10 Temmuz 2025 Perşembe
DOLAR 40.07 ₺
EURO 46.98 ₺
STERLIN 54.34 ₺
G.ALTIN 4,270.57 ₺
BTC 111,303.78 $
ETH 2,778.85 $
BİST 10,345.06

    İklim Dostu Tarım Devrimi Başladı! İzmir'den Umut Veren Haber

    Gündem 22
    Yayınlama: 10 Temmuz 2025 Perşembe 08:55 Kaynak: Kapsül Haber Ajansı

    İzmir'deki pilot çiftliklerde uygulanan iklim dostu tarım yöntemleri, iklim krizine karşı yerel çözümlerin mümkün olduğunu gösteriyor. Tarımda dönüşüm için ilk adımlar atıldı!
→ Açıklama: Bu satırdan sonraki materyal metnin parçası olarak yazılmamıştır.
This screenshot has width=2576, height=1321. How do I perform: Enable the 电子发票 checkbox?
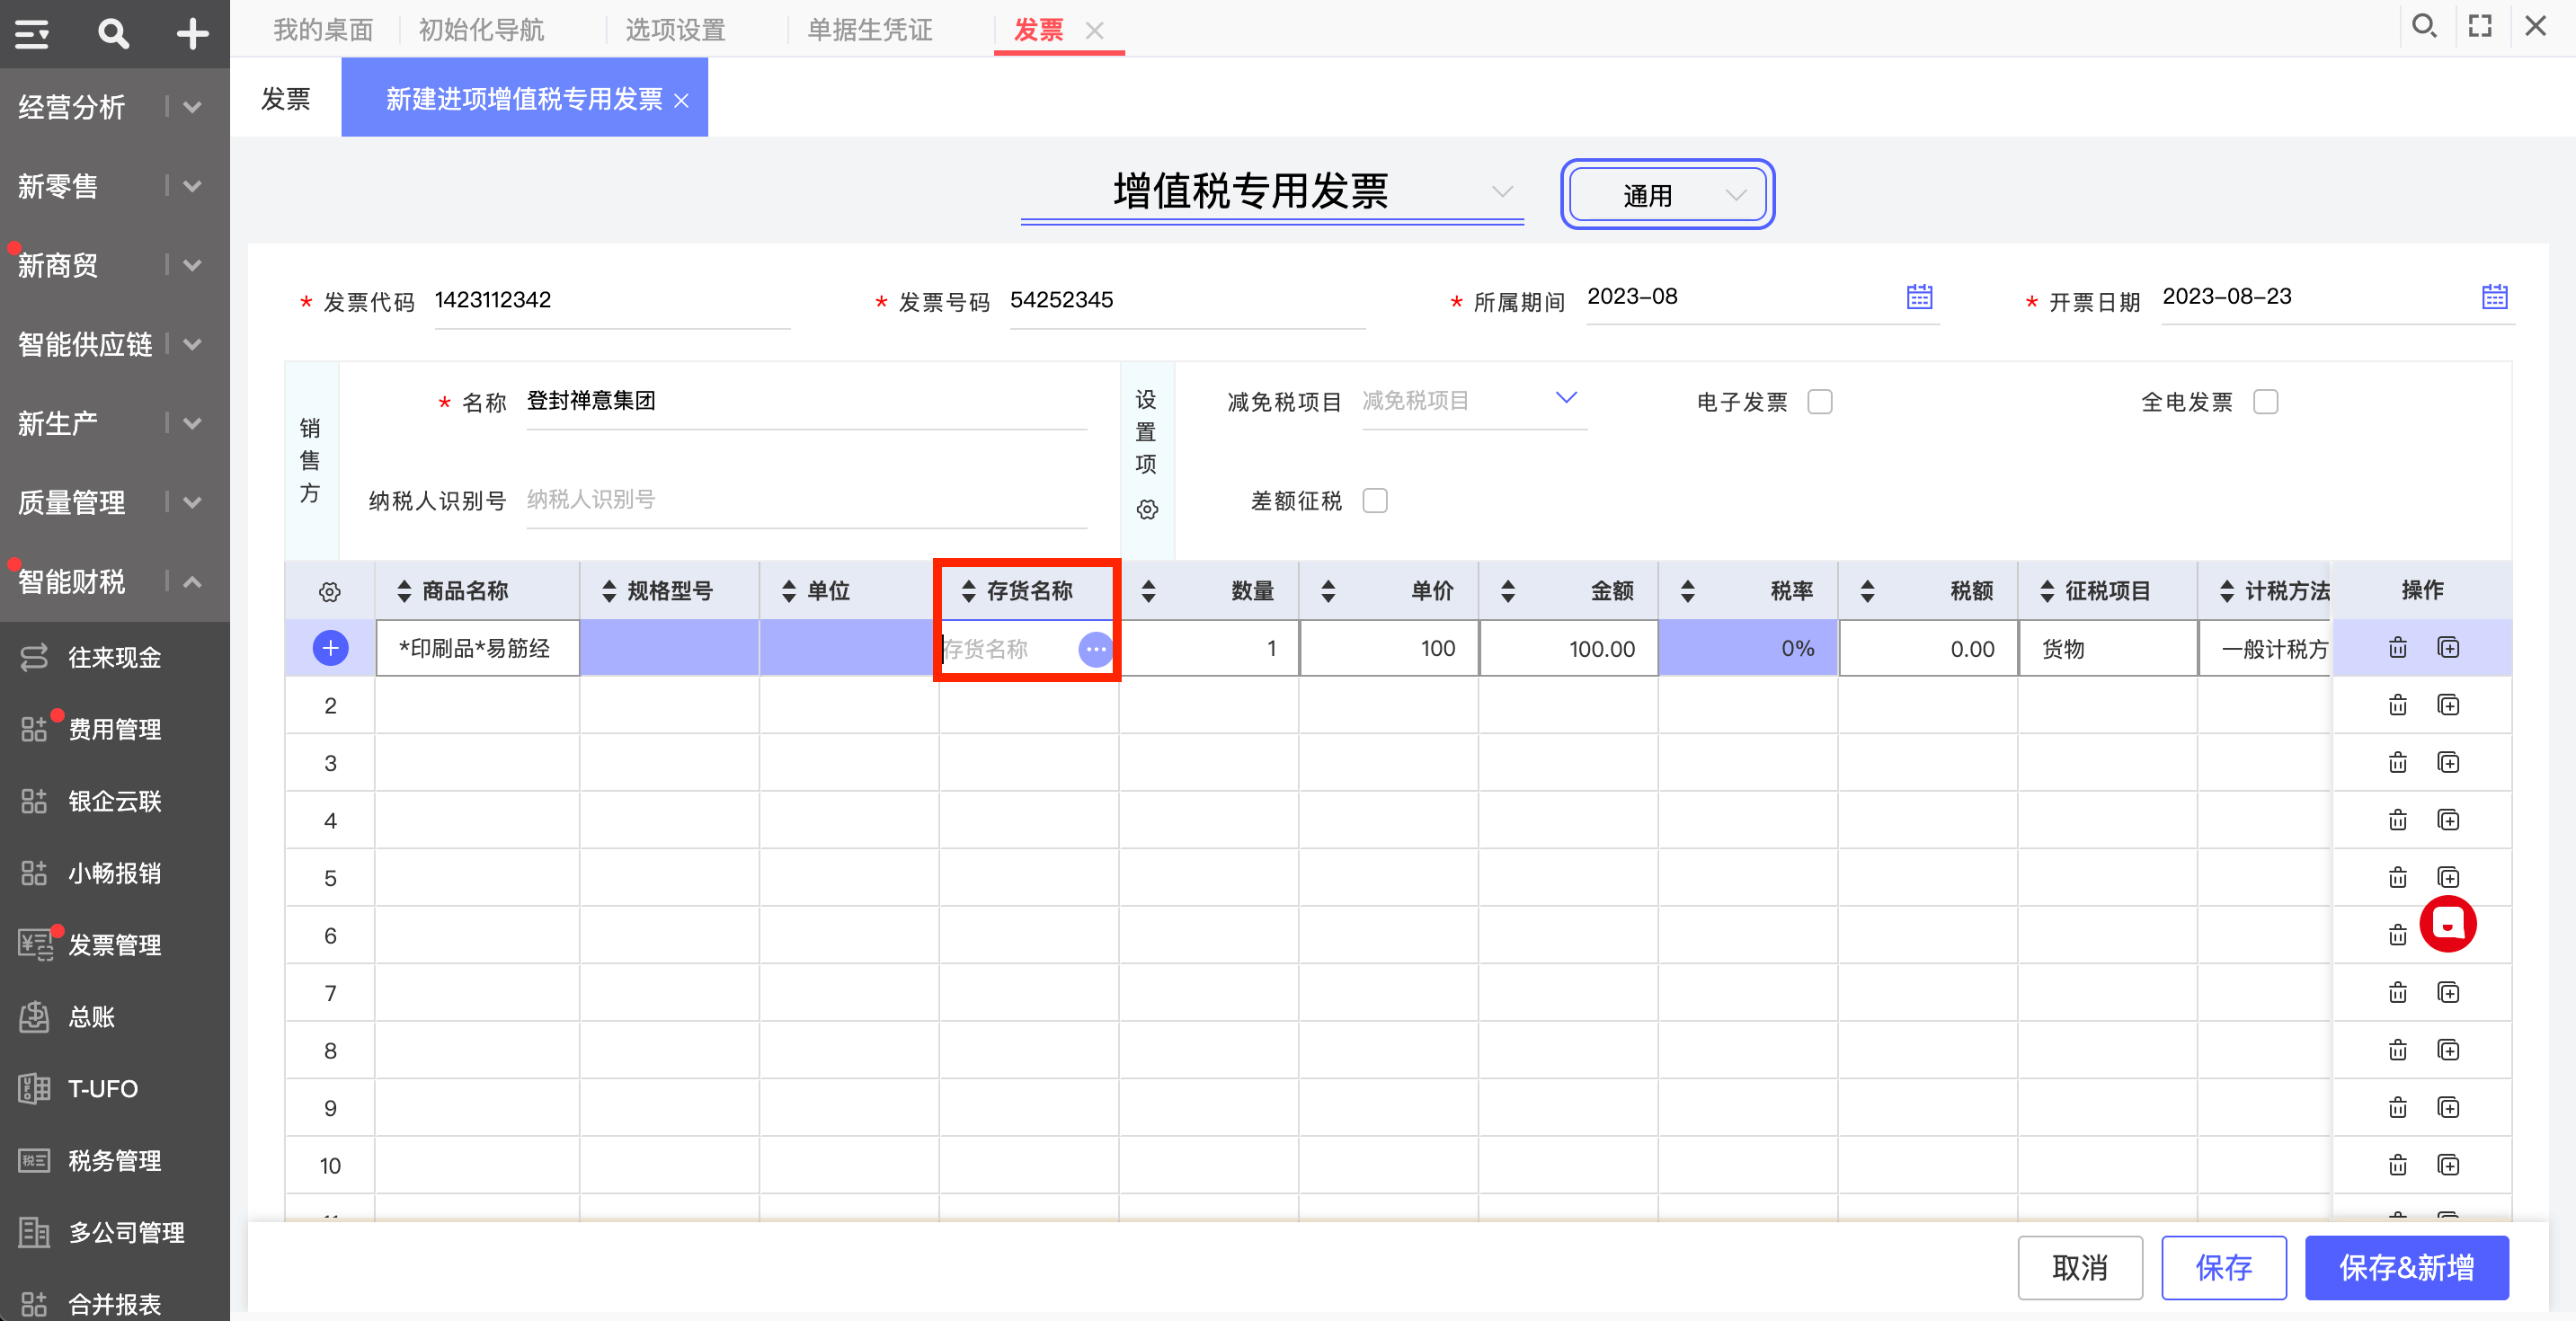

    İklim Dostu Tarım Devrimi Başladı! İzmir'den Umut Veren Haber

    İklim krizi tarımsal üretimi tehdit ederken, İzmir'den umut verici bir haber geldi! Buğday Ekolojik Yaşamı Destekleme Derneği'nin öncülüğünde başlatılan İklim Dostu Çiftlikler projesi, iklim değişikliğine karşı yerelde çözüm üretmenin mümkün olduğunu kanıtlıyor. Proje kapsamında belirlenen pilot çiftliklerde uygulanan sürdürülebilir yöntemler, sadece kısa vadeli iyileştirmeler sağlamakla kalmayıp, uzun vadeli sürdürülebilirliğe de hizmet ediyor. Peki, bu dönüşüm nasıl gerçekleşiyor? Hangi yöntemler kullanılıyor? İşte, iklim dostu tarımın yol haritası ve İzmir'deki örnek uygulamalar...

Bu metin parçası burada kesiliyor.